YOUR TASK: From the line that holds "Task: Click the search magnifier icon" to the last line below, retype everything exactly and nothing else; omit pictures.
◆ ◆ ◆ ◆ ◆
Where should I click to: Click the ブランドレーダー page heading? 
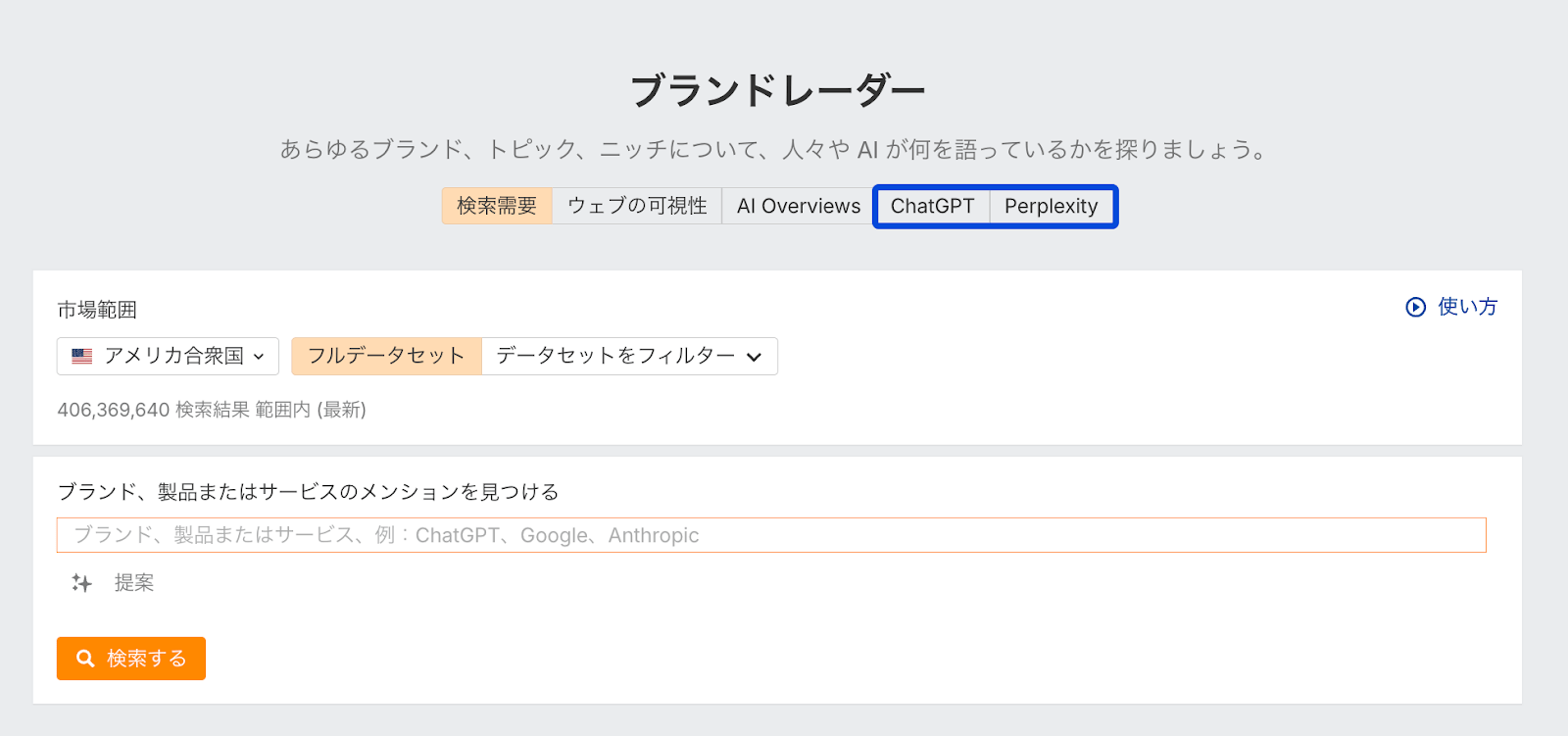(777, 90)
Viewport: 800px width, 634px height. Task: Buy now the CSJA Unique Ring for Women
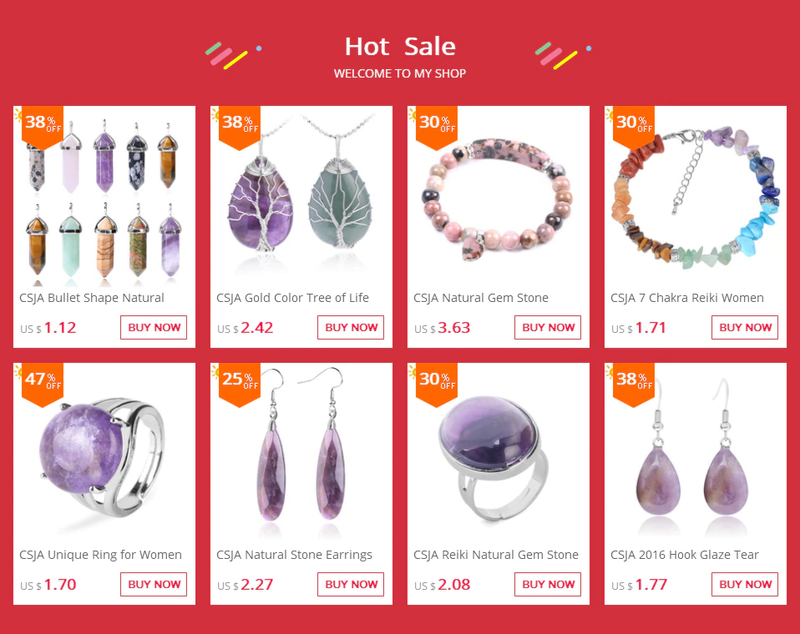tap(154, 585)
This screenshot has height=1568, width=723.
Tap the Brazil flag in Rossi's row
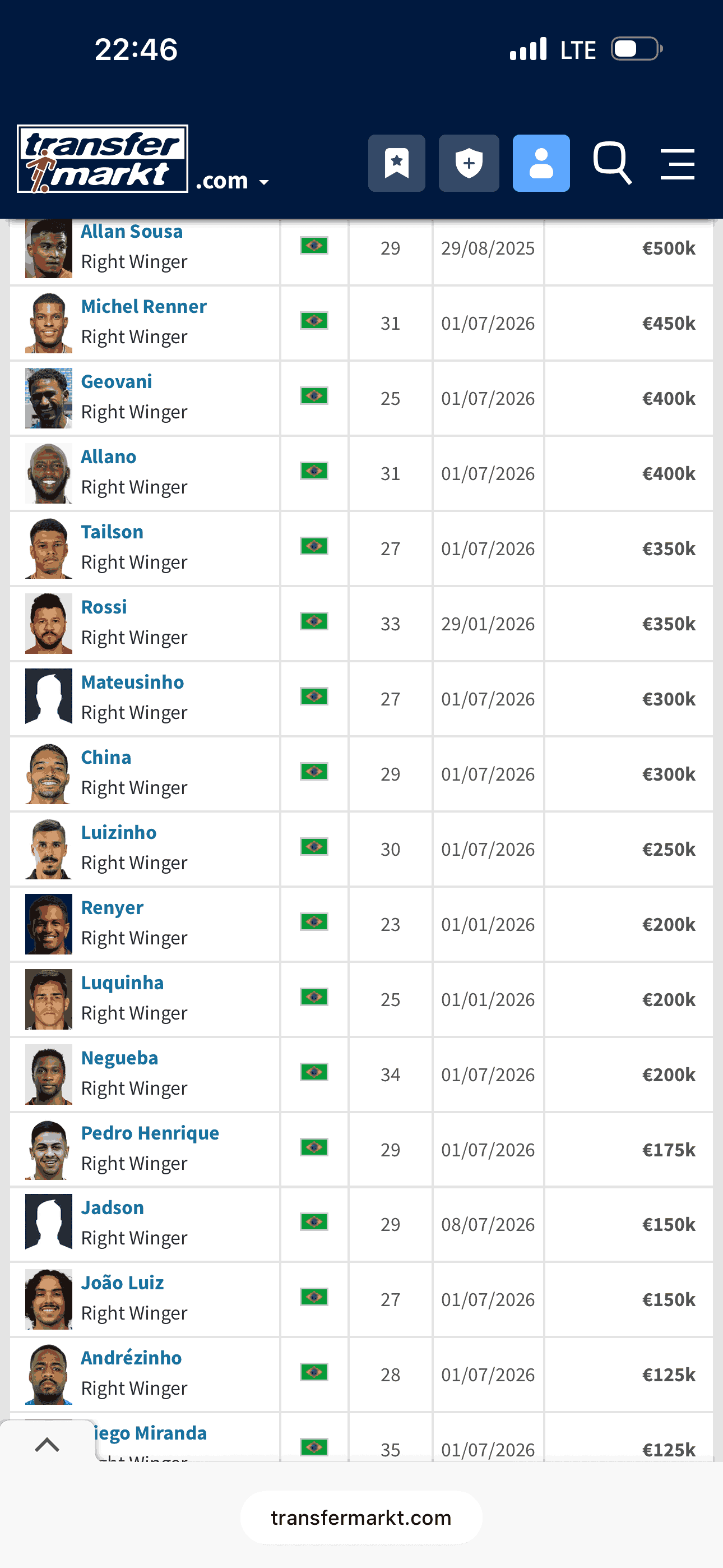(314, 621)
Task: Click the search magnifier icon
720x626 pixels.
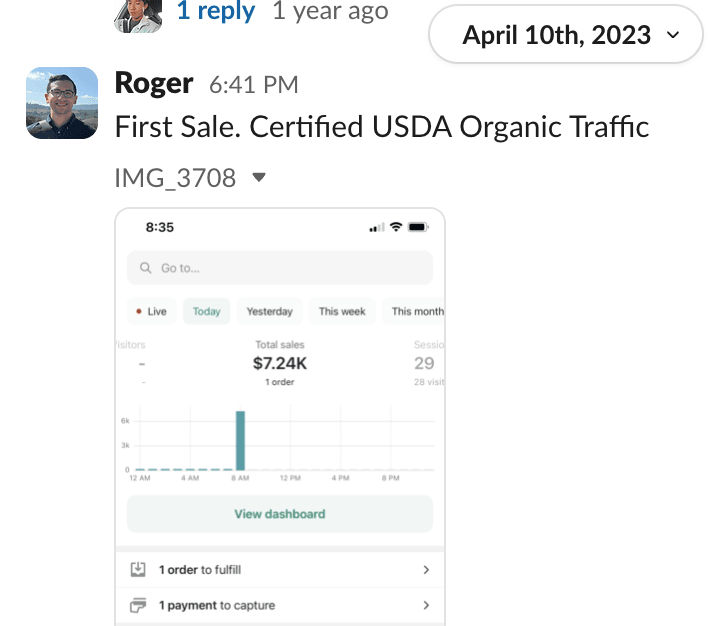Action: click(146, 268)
◆ ◆ ◆ ◆ ◆
RESPONSE AREA:
Task: Click the search magnifier icon
720x626 pixels.
Action: click(146, 268)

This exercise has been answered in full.